Work task =
Each line from the start of the records through the line containing "Task: Click the magnifier zoom icon" is to be transcribed exactly, and no other line is to be included.

Available data =
-------------------------
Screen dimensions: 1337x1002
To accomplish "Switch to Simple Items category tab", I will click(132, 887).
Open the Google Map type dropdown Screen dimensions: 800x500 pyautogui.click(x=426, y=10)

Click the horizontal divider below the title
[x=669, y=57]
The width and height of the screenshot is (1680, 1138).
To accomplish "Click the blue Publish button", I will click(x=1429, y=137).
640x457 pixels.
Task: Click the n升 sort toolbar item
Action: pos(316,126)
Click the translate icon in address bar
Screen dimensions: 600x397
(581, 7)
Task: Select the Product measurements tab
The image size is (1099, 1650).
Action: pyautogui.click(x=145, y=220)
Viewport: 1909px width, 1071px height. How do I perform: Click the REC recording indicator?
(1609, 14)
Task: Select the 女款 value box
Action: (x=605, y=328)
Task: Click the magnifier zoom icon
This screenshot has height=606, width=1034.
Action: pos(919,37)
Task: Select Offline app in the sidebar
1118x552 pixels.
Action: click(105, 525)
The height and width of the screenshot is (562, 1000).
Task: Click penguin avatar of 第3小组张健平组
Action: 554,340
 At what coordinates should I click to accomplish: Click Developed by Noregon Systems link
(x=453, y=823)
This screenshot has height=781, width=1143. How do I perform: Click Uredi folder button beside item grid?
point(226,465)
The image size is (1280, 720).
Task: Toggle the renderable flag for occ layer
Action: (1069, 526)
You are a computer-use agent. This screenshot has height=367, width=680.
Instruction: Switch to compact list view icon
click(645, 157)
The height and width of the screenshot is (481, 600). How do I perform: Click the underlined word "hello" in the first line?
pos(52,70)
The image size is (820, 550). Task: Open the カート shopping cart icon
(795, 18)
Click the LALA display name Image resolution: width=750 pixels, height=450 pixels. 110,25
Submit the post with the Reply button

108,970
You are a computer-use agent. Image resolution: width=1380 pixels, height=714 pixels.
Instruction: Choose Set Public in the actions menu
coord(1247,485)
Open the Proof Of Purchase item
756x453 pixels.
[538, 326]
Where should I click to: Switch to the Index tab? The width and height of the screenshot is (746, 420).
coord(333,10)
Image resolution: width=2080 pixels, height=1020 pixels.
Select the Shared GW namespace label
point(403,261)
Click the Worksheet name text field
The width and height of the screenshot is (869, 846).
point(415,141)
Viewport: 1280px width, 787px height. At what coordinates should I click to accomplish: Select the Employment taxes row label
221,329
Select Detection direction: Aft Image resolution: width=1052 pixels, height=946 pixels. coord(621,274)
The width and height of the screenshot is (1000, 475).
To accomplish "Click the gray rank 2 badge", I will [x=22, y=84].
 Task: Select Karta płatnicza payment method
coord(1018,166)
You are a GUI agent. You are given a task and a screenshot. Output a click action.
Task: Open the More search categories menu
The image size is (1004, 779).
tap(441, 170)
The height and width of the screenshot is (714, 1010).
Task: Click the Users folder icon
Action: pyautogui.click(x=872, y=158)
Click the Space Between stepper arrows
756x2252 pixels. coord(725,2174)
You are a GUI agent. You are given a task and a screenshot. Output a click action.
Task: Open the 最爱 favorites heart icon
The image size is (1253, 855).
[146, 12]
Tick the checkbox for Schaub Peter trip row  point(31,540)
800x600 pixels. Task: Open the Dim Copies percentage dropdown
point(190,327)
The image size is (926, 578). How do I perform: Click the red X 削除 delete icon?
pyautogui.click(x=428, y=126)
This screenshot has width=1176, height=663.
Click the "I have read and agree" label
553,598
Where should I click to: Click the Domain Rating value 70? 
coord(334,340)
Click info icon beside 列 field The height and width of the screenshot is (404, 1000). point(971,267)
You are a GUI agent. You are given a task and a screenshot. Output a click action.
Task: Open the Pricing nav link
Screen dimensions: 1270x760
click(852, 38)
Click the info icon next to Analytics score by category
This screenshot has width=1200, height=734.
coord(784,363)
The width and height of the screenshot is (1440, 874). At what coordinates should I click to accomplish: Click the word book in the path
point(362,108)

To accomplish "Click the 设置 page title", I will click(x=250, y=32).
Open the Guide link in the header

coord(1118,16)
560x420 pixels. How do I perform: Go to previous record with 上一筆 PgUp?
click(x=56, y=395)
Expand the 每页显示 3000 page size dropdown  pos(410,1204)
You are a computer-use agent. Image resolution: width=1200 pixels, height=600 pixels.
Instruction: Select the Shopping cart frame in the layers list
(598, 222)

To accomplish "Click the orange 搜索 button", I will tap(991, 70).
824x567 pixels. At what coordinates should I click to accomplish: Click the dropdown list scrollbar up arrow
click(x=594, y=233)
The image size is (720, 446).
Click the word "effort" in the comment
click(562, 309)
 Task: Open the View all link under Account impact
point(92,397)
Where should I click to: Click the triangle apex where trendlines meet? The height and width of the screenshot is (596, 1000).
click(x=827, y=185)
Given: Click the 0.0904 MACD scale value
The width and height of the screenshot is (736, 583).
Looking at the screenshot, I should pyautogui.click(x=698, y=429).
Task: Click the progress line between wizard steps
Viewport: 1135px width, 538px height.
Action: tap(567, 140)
-------------------------
Response to this task =
Screen dimensions: 1337x1002
To accomplish "Switch to Simple Items category tab", I will click(132, 887).
Open the Google Map type dropdown Screen dimensions: 800x500 pyautogui.click(x=426, y=10)

Click the horizontal divider below the title
[x=669, y=57]
The width and height of the screenshot is (1680, 1138).
To accomplish "Click the blue Publish button", I will click(x=1429, y=137).
640x457 pixels.
Task: Click the n升 sort toolbar item
Action: pos(316,126)
Click the translate icon in address bar
Screen dimensions: 600x397
(581, 7)
Task: Select the Product measurements tab
The image size is (1099, 1650).
Action: pyautogui.click(x=145, y=220)
Viewport: 1909px width, 1071px height. How do I perform: Click the REC recording indicator?
(1609, 14)
Task: Select the 女款 value box
Action: (x=605, y=328)
Task: Click the magnifier zoom icon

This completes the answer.